## [Exercise directions]
Take the data below and copy exactly the lines starting at the one with "Select the second Genius Facts carousel dot" and finishing at the one with "Task: Toggle the", both included.

** Opening Source information block **

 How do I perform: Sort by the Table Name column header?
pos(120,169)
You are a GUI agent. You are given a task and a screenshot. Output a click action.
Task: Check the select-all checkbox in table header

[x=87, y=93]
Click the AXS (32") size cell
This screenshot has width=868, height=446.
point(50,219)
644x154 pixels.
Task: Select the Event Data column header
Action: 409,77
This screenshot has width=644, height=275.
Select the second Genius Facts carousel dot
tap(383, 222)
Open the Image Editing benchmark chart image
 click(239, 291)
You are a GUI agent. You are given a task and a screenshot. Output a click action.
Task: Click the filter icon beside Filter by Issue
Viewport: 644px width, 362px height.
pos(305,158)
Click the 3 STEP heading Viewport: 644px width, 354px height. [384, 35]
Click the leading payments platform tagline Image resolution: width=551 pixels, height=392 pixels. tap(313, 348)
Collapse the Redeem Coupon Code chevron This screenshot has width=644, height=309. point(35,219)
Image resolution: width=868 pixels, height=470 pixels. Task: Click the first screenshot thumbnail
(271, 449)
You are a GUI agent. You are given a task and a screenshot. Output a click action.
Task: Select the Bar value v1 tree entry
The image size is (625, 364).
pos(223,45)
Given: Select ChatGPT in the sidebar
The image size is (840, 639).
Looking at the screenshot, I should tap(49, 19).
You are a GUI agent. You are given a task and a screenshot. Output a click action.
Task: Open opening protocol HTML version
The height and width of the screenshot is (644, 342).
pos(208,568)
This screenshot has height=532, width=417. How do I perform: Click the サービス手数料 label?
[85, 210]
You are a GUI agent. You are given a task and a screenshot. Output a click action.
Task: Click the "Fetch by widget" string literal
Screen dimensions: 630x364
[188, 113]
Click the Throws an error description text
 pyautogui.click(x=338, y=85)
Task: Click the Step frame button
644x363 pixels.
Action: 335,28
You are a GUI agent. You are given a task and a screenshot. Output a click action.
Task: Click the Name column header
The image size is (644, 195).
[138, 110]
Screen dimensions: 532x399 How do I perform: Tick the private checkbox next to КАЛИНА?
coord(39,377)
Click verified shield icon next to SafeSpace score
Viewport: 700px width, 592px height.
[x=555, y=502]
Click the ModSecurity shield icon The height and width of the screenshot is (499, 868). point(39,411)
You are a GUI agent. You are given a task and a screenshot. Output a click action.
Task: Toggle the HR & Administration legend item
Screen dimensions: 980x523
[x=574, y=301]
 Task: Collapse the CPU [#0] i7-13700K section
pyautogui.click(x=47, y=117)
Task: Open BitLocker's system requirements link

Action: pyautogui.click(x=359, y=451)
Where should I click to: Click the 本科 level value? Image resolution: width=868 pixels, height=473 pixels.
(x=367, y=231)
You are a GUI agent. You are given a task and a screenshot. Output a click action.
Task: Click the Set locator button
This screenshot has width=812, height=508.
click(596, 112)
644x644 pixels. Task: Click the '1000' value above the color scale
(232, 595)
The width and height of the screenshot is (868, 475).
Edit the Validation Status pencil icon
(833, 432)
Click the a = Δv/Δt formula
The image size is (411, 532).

** Closing Source information block **

## [Task response]
Select the second Genius Facts carousel dot
tap(383, 222)
Open the Image Editing benchmark chart image
 click(239, 291)
You are a GUI agent. You are given a task and a screenshot. Output a click action.
Task: Click the filter icon beside Filter by Issue
Viewport: 644px width, 362px height.
pos(305,158)
Click the 3 STEP heading Viewport: 644px width, 354px height. [384, 35]
Click the leading payments platform tagline Image resolution: width=551 pixels, height=392 pixels. tap(313, 348)
Collapse the Redeem Coupon Code chevron This screenshot has width=644, height=309. point(35,219)
Image resolution: width=868 pixels, height=470 pixels. Task: Click the first screenshot thumbnail
(271, 449)
You are a GUI agent. You are given a task and a screenshot. Output a click action.
Task: Select the Bar value v1 tree entry
The image size is (625, 364).
pos(223,45)
Given: Select ChatGPT in the sidebar
The image size is (840, 639).
Looking at the screenshot, I should tap(49, 19).
You are a GUI agent. You are given a task and a screenshot. Output a click action.
Task: Open opening protocol HTML version
The height and width of the screenshot is (644, 342).
pos(208,568)
This screenshot has height=532, width=417. How do I perform: Click the サービス手数料 label?
[85, 210]
You are a GUI agent. You are given a task and a screenshot. Output a click action.
Task: Click the "Fetch by widget" string literal
Screen dimensions: 630x364
[188, 113]
Click the Throws an error description text
 pyautogui.click(x=338, y=85)
Task: Click the Step frame button
644x363 pixels.
Action: 335,28
You are a GUI agent. You are given a task and a screenshot. Output a click action.
Task: Click the Name column header
The image size is (644, 195).
[138, 110]
Screen dimensions: 532x399 How do I perform: Tick the private checkbox next to КАЛИНА?
coord(39,377)
Click verified shield icon next to SafeSpace score
Viewport: 700px width, 592px height.
[x=555, y=502]
Click the ModSecurity shield icon The height and width of the screenshot is (499, 868). point(39,411)
You are a GUI agent. You are given a task and a screenshot. Output a click action.
Task: Toggle the HR & Administration legend item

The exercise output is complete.